Maria’s Testimony

How well I remember the turning point in my life:

I had just been arrested. This was my twelfth arrest and fifth time I would go to state prison. I was high, but still conscious enough to realize I had just entered a very ugly part of a familiar cycle. The thought of what lay ahead wore on me.

For some reason, I suddenly needed an outsider’s perspective. I suppose I wondered what other people saw when they looked at me. I felt “normal,” but perhaps my normal was different than other people thought was normal. “Sir,” I asked through the wire screen separating me from the cop, “What do I look like, to you?” He replied, matter-of-factly, “You look like you’re on drugs.”

He was right, of course. I was doing methamphetamines. Alcohol and meth were my downfall, along with bad relationships. I had gotten pregnant at age 18 and by age 22, I had four children and a long rap sheet that was growing longer. I was a thief, a meth head, distributor and user. And, at that moment, when the officer confirmed my “loser” status, I was done. I was done with the craziness that had become my constant companion. For reasons I can’t explain, I knew my life was about to change.

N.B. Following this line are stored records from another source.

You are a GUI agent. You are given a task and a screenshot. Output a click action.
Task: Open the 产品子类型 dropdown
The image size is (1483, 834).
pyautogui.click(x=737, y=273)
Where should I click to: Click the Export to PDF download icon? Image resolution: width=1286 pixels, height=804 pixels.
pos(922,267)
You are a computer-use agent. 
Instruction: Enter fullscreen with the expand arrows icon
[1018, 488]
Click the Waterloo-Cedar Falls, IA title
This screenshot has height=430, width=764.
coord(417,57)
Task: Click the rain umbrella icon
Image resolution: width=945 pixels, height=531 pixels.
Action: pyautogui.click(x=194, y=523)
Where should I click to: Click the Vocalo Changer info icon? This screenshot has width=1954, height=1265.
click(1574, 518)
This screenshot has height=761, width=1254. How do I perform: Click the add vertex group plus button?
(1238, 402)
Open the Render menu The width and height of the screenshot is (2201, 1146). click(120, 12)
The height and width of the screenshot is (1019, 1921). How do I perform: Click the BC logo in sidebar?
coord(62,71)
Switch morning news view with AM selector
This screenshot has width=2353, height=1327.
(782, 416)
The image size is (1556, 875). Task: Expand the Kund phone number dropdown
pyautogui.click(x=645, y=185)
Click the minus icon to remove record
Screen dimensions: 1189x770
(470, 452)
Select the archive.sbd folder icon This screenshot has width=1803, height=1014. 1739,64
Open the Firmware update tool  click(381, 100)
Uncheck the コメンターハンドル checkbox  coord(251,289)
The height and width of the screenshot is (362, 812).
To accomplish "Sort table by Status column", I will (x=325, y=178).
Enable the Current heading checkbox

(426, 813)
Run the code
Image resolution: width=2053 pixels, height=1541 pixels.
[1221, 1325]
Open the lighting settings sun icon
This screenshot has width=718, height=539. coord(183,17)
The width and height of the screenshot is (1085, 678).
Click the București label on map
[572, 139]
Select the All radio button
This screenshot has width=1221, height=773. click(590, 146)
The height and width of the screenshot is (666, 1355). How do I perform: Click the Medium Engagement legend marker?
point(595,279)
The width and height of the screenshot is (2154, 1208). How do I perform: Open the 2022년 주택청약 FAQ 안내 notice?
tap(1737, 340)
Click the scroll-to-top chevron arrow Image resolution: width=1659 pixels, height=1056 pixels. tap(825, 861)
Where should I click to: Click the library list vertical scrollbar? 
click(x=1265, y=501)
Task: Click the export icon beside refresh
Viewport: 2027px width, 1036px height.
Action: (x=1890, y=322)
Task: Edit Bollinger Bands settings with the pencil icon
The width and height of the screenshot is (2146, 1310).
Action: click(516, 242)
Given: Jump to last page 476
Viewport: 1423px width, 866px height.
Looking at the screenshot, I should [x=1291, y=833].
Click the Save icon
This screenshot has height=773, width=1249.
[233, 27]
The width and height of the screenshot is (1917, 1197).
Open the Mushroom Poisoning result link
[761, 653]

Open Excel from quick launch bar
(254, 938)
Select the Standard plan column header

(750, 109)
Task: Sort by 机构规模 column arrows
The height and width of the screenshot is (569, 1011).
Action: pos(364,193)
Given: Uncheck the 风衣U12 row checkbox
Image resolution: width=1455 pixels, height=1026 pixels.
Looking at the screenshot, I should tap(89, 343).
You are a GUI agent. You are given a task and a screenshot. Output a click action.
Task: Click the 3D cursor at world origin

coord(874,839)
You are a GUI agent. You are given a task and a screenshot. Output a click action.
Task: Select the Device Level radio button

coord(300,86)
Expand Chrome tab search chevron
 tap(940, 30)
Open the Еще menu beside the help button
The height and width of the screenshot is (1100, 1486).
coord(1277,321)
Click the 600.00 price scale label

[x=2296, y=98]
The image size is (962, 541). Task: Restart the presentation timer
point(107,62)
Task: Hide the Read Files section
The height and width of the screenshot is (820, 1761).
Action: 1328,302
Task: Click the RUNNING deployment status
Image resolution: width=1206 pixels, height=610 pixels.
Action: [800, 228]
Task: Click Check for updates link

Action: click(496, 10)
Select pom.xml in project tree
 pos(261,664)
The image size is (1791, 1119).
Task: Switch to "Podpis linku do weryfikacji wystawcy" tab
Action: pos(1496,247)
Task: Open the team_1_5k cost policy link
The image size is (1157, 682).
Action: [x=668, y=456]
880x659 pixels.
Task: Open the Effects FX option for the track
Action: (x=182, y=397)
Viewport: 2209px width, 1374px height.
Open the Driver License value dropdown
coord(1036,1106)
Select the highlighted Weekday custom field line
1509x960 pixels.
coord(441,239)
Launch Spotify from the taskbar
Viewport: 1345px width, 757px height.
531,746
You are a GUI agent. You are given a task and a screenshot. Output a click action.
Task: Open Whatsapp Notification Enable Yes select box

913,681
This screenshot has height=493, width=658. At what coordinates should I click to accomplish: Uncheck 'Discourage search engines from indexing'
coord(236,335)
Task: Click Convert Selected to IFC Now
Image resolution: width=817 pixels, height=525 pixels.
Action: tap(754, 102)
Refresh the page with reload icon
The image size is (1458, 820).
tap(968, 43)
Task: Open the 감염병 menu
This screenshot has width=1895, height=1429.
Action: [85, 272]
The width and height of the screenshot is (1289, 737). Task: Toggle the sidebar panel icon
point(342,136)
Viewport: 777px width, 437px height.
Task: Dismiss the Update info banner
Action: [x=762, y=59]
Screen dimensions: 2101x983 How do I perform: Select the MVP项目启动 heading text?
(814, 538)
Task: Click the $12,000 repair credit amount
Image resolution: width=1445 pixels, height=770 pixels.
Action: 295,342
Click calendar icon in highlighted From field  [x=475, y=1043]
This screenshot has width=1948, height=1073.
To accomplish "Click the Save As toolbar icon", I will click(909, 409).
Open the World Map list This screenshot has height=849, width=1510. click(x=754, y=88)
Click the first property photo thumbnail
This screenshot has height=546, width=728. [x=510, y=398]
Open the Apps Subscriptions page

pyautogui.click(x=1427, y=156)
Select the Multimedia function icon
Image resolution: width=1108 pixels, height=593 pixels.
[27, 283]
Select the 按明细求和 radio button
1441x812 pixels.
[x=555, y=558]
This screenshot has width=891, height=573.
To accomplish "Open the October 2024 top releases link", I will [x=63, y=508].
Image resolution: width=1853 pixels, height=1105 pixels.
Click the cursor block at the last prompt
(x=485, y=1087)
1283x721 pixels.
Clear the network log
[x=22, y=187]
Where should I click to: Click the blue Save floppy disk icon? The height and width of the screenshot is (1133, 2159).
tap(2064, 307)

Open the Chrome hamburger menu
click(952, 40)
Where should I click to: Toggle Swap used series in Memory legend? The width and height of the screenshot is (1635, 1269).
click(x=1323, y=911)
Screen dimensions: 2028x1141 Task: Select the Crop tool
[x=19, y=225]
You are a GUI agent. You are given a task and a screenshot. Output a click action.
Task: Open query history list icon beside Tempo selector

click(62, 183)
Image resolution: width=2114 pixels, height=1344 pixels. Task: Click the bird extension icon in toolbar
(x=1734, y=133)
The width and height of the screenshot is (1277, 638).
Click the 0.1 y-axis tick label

I grew up in a party environment. My mother was young when I was born, and she drank a lot, used drugs, and led a parade of men through our lives. So, I could say I learned all my bad habits from her. At that moment, however, sitting handcuffed in the back of the cruiser, that was insignificant. What mattered most was what I intended to do with the rest of my life. I had no relationship with my children, which, at the time of my final arrest, numbered eight. The older ones hated me. They called me “Maria,” and refused to acknowledge that I was even their mother. The state had taken five of my kids, two of them didn’t even know me. My life was officially a mess, but, in this moment of rare and spectacular clarity, I realized it did not have to stay a mess.

As I approached the end of my final prison sentence, a friend told me about Katie’s book, The Captivity Series; The Key to Your Expected End. Since it was free, I decided to ask for it. My copy arrived right away, and I began reading. I finished it on the night before my release.

In Katie’s book, I saw my own story. My life was a bleak and consistent downward spiral. I drank. I got pregnant. I got arrested. I served time. I got released. I drank…a seemingly endless cycle.

The book said I could break the cycle. With all my heart, I wanted to believe it. For the first time in my life, there was a glimmer of hope. I carried Katie’s book everywhere and read as much as I could with any available time. I read excerpts to my cellmate, even though she did not believe in God. I quoted Katie. I made notes. I studied each chapter. This was someone who knew me.

On the outside again, I knew I had to get away from my old friends to give my hope a chance of survival. So I contacted Katie Souza Ministries and applied for the Transformation House and was accepted. However, the state of California would not allow me to leave until I completed parole. The people at KSM understood and were supportive. They sent me Katie’s teachings, and I immersed myself in them to keep my focus.

When I began telling my friends and family that I was going to Arizona, they said I was crazy. That is funny to me, since it was the first rational idea I ever had. They probably thought I was joining a cult. A guy asked me to move in with him, promising he would take care of me. No, no, and no again. I was certain that God wanted me in Arizona, and I was going there, even if I had to walk the whole way.

Finally I arrived at Sky Harbor Airport on Thanksgiving Day, where I met a member of Katie’s staff, who took me to the Transformation House. There, I went through 18 months of soul-healing and life lessons. It was the easiest thing I’ve ever done. For once, I was living inside God’s plan for me. I was in pursuit of my expected end.

Once I graduated from the program, I went to work as Katie’s Personal Assistant, which included work in the ministry office. It was my first real job, with real responsibilities. To be honest, it was difficult. The leaders were patient, but firm. See, I had to shake off the limits of my own thinking. They actually seemed to believe I could do the job. This was a first for me!

Today, my confidence is far stronger than it has ever been in my life. I feel secure. I have learned to trust God, who has shown me tremendous favor. I am right where I should be, where I want to be, serving God. One day, I hope to be able to minister to inmates personally. I want to tell them about the last time I sat in the back of a police car, the day my expected end changed forever.